WHAT YOU SHOULD DO.
Each line below should be written out exactly, with none skipped.
* * * * *
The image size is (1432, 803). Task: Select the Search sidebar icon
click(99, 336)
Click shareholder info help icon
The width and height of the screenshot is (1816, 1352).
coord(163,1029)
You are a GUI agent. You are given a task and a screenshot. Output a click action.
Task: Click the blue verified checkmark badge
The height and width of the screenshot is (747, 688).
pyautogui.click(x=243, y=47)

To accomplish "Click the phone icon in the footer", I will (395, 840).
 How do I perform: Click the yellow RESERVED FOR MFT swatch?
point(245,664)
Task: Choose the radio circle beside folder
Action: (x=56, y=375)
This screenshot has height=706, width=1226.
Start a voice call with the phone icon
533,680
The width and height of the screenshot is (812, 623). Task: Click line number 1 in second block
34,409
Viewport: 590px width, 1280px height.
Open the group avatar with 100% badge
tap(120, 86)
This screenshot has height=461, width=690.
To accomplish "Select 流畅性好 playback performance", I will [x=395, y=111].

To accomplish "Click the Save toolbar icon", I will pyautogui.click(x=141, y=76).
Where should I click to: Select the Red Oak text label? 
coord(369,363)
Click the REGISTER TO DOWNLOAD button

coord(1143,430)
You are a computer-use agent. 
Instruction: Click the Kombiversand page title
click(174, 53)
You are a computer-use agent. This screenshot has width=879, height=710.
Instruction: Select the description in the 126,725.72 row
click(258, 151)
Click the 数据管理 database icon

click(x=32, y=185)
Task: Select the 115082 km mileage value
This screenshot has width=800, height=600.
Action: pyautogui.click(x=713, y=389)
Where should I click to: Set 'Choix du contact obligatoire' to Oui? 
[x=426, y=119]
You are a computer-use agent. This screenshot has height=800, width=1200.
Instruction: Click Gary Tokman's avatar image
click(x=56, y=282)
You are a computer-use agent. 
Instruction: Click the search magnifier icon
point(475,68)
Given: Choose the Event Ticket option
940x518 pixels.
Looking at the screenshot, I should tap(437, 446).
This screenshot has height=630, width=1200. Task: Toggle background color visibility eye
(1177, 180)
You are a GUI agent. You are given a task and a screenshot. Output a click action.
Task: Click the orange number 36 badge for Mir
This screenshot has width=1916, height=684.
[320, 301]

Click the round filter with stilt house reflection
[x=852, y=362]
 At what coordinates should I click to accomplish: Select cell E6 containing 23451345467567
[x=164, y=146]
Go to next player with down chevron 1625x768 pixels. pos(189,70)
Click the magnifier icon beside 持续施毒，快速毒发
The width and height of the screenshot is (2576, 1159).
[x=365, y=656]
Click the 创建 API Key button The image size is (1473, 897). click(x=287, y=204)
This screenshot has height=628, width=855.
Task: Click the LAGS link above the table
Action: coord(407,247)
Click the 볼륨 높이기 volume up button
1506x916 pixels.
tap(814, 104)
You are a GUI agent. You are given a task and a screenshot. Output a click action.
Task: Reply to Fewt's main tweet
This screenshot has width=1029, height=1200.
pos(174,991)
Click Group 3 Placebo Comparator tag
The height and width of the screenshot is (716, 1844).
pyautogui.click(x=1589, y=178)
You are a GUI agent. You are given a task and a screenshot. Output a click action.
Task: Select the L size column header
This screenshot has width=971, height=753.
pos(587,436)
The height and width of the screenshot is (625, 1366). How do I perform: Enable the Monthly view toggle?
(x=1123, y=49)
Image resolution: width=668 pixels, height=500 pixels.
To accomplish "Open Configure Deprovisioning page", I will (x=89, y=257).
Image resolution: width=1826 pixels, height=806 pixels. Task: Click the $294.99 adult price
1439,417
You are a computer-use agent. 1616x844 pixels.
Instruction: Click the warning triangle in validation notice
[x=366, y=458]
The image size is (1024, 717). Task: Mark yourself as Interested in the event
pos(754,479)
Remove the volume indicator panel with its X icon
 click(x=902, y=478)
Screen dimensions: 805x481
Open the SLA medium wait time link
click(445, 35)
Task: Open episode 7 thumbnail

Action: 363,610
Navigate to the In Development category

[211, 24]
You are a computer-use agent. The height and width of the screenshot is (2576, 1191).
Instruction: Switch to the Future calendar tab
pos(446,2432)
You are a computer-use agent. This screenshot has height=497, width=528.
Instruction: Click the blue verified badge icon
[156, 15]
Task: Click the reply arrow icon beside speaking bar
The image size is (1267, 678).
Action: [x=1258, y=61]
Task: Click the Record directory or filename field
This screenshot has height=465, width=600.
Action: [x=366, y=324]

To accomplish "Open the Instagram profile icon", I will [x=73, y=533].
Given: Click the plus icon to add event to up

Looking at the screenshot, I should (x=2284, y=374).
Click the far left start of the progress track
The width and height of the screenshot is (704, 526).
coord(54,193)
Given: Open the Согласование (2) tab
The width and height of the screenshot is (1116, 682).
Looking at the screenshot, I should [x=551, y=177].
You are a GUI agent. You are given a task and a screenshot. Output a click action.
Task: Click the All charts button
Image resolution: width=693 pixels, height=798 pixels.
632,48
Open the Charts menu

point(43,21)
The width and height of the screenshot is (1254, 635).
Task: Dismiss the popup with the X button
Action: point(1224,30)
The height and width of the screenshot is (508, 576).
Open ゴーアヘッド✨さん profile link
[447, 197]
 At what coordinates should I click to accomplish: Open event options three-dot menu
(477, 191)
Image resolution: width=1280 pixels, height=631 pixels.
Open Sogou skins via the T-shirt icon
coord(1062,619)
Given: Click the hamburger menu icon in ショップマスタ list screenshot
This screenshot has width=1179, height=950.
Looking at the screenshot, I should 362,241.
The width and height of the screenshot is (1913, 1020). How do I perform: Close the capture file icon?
* * * * *
RESPONSE.
The image size is (1432, 803). Task: Select the Search sidebar icon
click(99, 336)
Click shareholder info help icon
The width and height of the screenshot is (1816, 1352).
coord(163,1029)
You are a GUI agent. You are given a task and a screenshot. Output a click action.
Task: Click the blue verified checkmark badge
The height and width of the screenshot is (747, 688).
pyautogui.click(x=243, y=47)

To accomplish "Click the phone icon in the footer", I will (395, 840).
 How do I perform: Click the yellow RESERVED FOR MFT swatch?
point(245,664)
Task: Choose the radio circle beside folder
Action: (x=56, y=375)
This screenshot has height=706, width=1226.
Start a voice call with the phone icon
533,680
The width and height of the screenshot is (812, 623). Task: Click line number 1 in second block
34,409
Viewport: 590px width, 1280px height.
Open the group avatar with 100% badge
tap(120, 86)
This screenshot has height=461, width=690.
To accomplish "Select 流畅性好 playback performance", I will [x=395, y=111].

To accomplish "Click the Save toolbar icon", I will pyautogui.click(x=141, y=76).
Where should I click to: Select the Red Oak text label? 
coord(369,363)
Click the REGISTER TO DOWNLOAD button

coord(1143,430)
You are a computer-use agent. 
Instruction: Click the Kombiversand page title
click(174, 53)
You are a computer-use agent. This screenshot has width=879, height=710.
Instruction: Select the description in the 126,725.72 row
click(258, 151)
Click the 数据管理 database icon

click(x=32, y=185)
Task: Select the 115082 km mileage value
This screenshot has width=800, height=600.
Action: pyautogui.click(x=713, y=389)
Where should I click to: Set 'Choix du contact obligatoire' to Oui? 
[x=426, y=119]
You are a computer-use agent. This screenshot has height=800, width=1200.
Instruction: Click Gary Tokman's avatar image
click(x=56, y=282)
You are a computer-use agent. 
Instruction: Click the search magnifier icon
point(475,68)
Given: Choose the Event Ticket option
940x518 pixels.
Looking at the screenshot, I should tap(437, 446).
This screenshot has height=630, width=1200. Task: Toggle background color visibility eye
(1177, 180)
You are a GUI agent. You are given a task and a screenshot. Output a click action.
Task: Click the orange number 36 badge for Mir
This screenshot has width=1916, height=684.
[320, 301]

Click the round filter with stilt house reflection
[x=852, y=362]
 At what coordinates should I click to accomplish: Select cell E6 containing 23451345467567
[x=164, y=146]
Go to next player with down chevron 1625x768 pixels. pos(189,70)
Click the magnifier icon beside 持续施毒，快速毒发
The width and height of the screenshot is (2576, 1159).
[x=365, y=656]
Click the 创建 API Key button The image size is (1473, 897). click(x=287, y=204)
This screenshot has height=628, width=855.
Task: Click the LAGS link above the table
Action: coord(407,247)
Click the 볼륨 높이기 volume up button
1506x916 pixels.
tap(814, 104)
You are a GUI agent. You are given a task and a screenshot. Output a click action.
Task: Reply to Fewt's main tweet
This screenshot has width=1029, height=1200.
pos(174,991)
Click Group 3 Placebo Comparator tag
The height and width of the screenshot is (716, 1844).
pyautogui.click(x=1589, y=178)
You are a GUI agent. You are given a task and a screenshot. Output a click action.
Task: Select the L size column header
This screenshot has width=971, height=753.
pos(587,436)
The height and width of the screenshot is (625, 1366). How do I perform: Enable the Monthly view toggle?
(x=1123, y=49)
Image resolution: width=668 pixels, height=500 pixels.
To accomplish "Open Configure Deprovisioning page", I will (x=89, y=257).
Image resolution: width=1826 pixels, height=806 pixels. Task: Click the $294.99 adult price
1439,417
You are a computer-use agent. 1616x844 pixels.
Instruction: Click the warning triangle in validation notice
[x=366, y=458]
The image size is (1024, 717). Task: Mark yourself as Interested in the event
pos(754,479)
Remove the volume indicator panel with its X icon
 click(x=902, y=478)
Screen dimensions: 805x481
Open the SLA medium wait time link
click(445, 35)
Task: Open episode 7 thumbnail

Action: 363,610
Navigate to the In Development category

[211, 24]
You are a computer-use agent. The height and width of the screenshot is (2576, 1191).
Instruction: Switch to the Future calendar tab
pos(446,2432)
You are a computer-use agent. This screenshot has height=497, width=528.
Instruction: Click the blue verified badge icon
[156, 15]
Task: Click the reply arrow icon beside speaking bar
The image size is (1267, 678).
Action: [x=1258, y=61]
Task: Click the Record directory or filename field
This screenshot has height=465, width=600.
Action: [x=366, y=324]

To accomplish "Open the Instagram profile icon", I will [x=73, y=533].
Given: Click the plus icon to add event to up

Looking at the screenshot, I should (x=2284, y=374).
Click the far left start of the progress track
The width and height of the screenshot is (704, 526).
coord(54,193)
Given: Open the Согласование (2) tab
The width and height of the screenshot is (1116, 682).
Looking at the screenshot, I should [x=551, y=177].
You are a GUI agent. You are given a task and a screenshot. Output a click action.
Task: Click the All charts button
Image resolution: width=693 pixels, height=798 pixels.
632,48
Open the Charts menu

point(43,21)
The width and height of the screenshot is (1254, 635).
Task: Dismiss the popup with the X button
Action: point(1224,30)
The height and width of the screenshot is (508, 576).
Open ゴーアヘッド✨さん profile link
[447, 197]
 At what coordinates should I click to accomplish: Open event options three-dot menu
(477, 191)
Image resolution: width=1280 pixels, height=631 pixels.
Open Sogou skins via the T-shirt icon
coord(1062,619)
Given: Click the hamburger menu icon in ショップマスタ list screenshot
This screenshot has width=1179, height=950.
Looking at the screenshot, I should 362,241.
The width and height of the screenshot is (1913, 1020). How do I perform: Close the capture file icon?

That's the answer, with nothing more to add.